Durch ihre mächtige horizontale Ausdehnung sind solche Gewitterwolken auf freier Strecke oftmals selbst noch in 50 bis 150 Kilometern Entfernung zum Beobachter hin auszumachen. Abends und nachts ergibt sich dann das sogenannte Wetterleuchten – das sind dann die Blitze der Gewitter in der Ferne. Während der Donner dann nicht mehr hörbar ist, flackern die Blitze weithin sichtbar durch die Nacht.

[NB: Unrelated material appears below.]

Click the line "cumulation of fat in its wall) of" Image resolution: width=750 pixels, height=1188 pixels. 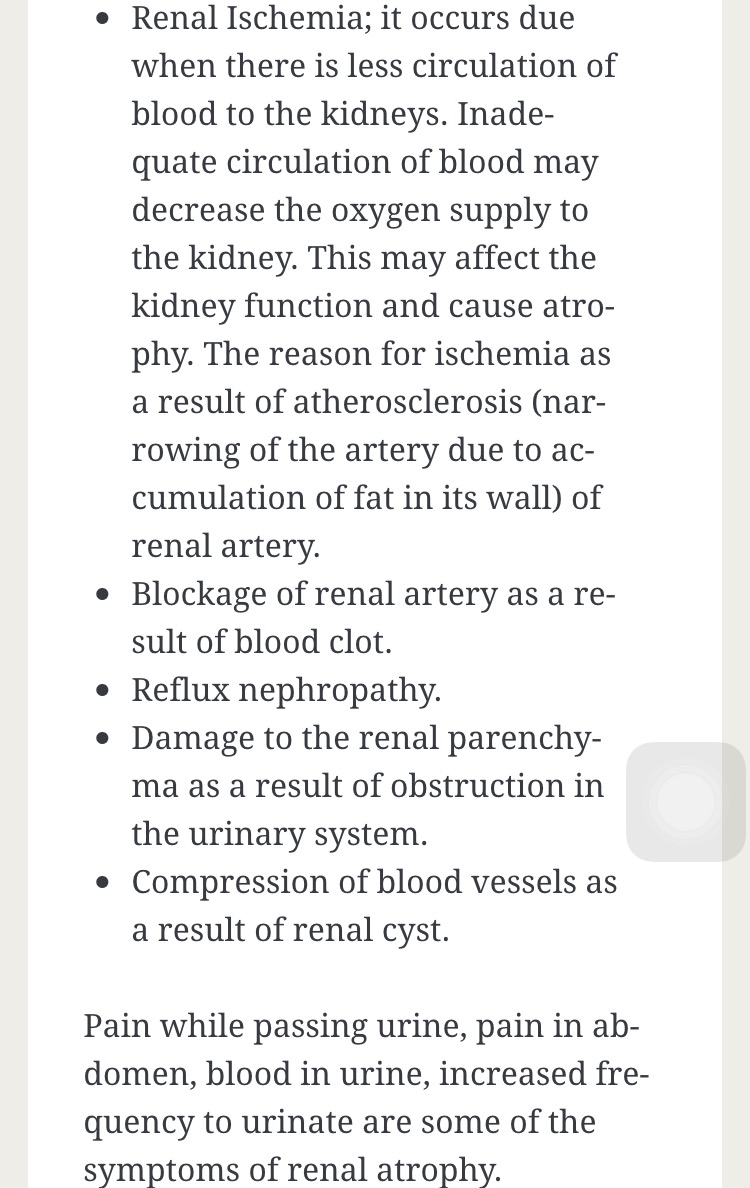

Zwei klassische Gewitter-Irrtümer

An dieser Stelle sei noch darauf hingewiesen: Schauer oder Gewitterwolken machen nicht vor Seen, Bächen oder Flüssen halt. Auch Überlandleitungen üben keinen Einfluss auf die Stärke und Zugrichtung eines Gewitters aus. Gewitterwolken ziehen in etwa mit einer Untergrenze der Wolkenbasis von 1500 bis 2000 Metern über das Land hinweg und können im Sommer oft über 14 Kilometer hoch in den Himmel ragen. Da ist es nur logisch, dass ein Fluss oder See auf die weit darüber hinweg ziehenden Gewitterwolken keinen Einfluss ausüben kann.
 
Oftmals wird uns berichtet, „ein Gewitter kam wieder zu uns zurück“. Auch dies geht nicht. Denn Gewitter ziehen in einer vorgegebenen Strömung daher oder orientieren sich an orographischen Gegebenheiten. Wenn mehrere Gewitter an einem Tag an einem Ort stattfinden, so sind es meist Neubildungen.

Entfernung eines Gewitters berechnen

Wie weit ein Gewitter vom Betrachter entfernt ist, lässt sich leicht errechnen. Die Schallgeschwindigkeit beträgt bei etwa 20°C ziemlich genau 343 Meter pro Sekunde. Blitzt es und man zählt beispielsweise 10 Sekunden bis der Donner hörbar wird, so ist die Blitzentladung also etwa 3,4 Kilometer entfernt. Es gilt die Faustregel: Anzahl der Sekunden nach einer Blitzentladung bis zum Donner geteilt durch 3 ergibt die Entfernung zum Gewitter in Kilometern.

Die wichtigsten Verhaltensregeln bei Gewitter

  • Nicht unter Bäumen Schutz suchen. Dabei spielt die Art des Baumes keine Rolle: Ob Buche oder Pappel, dem Blitz ist es egal, worin er sich entlädt!
  • Bei Aufzug eines Gewitters sind Gewässer zu meiden. Schwimmer sollten sofort das Wasser verlassen.
  • In freiem Gelände möglichst eine Senke suchen, in die Hocke gehen, Füße eng beieinander stellen, keinen Schirm festhalten.
  • Gefährliche Orte im Freien sind einzelne Bäume oder Baumgruppen, Hügel, Aussichtstürme, Metallzäune und Masten.
  • Am sichersten ist man in Gebäuden mit Blitzschutzanlagen bzw. im Auto (Faradayscher Käfig, nach Michael Faraday)
  • Im Haus bei möglichst allen elektrischen Geräten den Stecker ziehen.
  • Auch das Duschen oder Baden ist zu vermeiden.


Dieser Bericht wurde von Andreas Wagner, Meteorologe der Unwetterzentrale Deutschland, im Juni 2008 erstellt.